Beverly hit me with a request as soon as she saw me, a new big piece of wood.  She took this class to learn relief printing so she can print on fabric, to make pieces that she can use in her quilts and for other fabric projects.  Today she showed me a piece of textured shiny cloth, shaped roughly like the side of a fish.  Also a much larger fish paper pattern.  Her plan is to make a woodcut that will print onto a fabric construction that will include the fish cloth.  So I cut her a large panel from my piece of birch, which she expects to work on over the next few months. Meanwhile, she wanted to see how her new finished block would work on cloth, so I helped her pull the above proof on a piece of plain cloth.  She cut the block just as a random pattern, but printed as such she new sees it as resembling a tenement.   Eventually this will be just one layer of the design.

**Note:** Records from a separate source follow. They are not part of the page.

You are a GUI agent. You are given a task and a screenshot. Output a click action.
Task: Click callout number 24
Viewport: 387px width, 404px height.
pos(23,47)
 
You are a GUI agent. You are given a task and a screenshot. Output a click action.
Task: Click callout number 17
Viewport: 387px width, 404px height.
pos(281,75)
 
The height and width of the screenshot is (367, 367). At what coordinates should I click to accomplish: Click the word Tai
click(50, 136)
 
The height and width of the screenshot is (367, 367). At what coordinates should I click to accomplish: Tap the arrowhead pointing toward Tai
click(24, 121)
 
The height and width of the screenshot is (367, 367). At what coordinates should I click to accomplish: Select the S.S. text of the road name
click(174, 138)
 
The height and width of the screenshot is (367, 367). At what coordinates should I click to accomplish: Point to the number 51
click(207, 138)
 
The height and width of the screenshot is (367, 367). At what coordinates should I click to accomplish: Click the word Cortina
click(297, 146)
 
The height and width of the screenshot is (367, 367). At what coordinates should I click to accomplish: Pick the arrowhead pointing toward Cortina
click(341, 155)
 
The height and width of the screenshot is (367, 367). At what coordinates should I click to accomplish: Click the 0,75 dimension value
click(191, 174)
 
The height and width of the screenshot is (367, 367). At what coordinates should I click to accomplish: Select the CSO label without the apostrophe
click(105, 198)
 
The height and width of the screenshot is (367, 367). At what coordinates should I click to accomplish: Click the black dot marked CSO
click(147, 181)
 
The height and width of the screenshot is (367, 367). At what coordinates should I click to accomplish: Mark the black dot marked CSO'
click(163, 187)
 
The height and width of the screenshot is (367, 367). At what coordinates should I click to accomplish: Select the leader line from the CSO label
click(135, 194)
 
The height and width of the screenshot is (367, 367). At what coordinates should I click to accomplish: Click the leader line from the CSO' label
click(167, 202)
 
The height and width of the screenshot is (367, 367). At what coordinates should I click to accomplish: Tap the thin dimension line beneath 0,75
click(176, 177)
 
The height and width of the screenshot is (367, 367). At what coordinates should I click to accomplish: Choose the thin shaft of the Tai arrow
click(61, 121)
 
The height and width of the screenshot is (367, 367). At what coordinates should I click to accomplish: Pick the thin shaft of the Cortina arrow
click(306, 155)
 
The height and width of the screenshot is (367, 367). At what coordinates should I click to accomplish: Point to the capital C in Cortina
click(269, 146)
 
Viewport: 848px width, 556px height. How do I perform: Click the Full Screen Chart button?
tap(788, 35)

Denise has been working on this cup image since the 2nd week, and having picked up her own tools last week at the mural site, she had the block ready to print.  I helped her pull a proof on our standard Rives paper, but then I suggested the image might look good on a more colorful paper.  I had brought my rolled up assortment of more exotic papers today, and she selected some Nepalese paper, a color called olive in the catalog.  The mix of green, gold, and brown worked nicely against the clean defined black shapes in her design.

Palmyra had finished her first block in time to print it last week, and now had two more prints ready to go.  She had already tried a proof of the one on the right on her own, but did some more cutting to the image before printing it again today on the Rives.  She also pulled one of the image on the left (the man on horse) on the Rives, but I felt that it would also look good on a color paper.  I suggested this red mulberry paper with golden threads, and she was pleased with the result.

So after four weeks all the new people are trained enough that they can cut and print blocks, assuming that they have the equipment and materials required.  All had ideas that translated graphically, and I think they are excited to do more.  So I'd say the class was a success.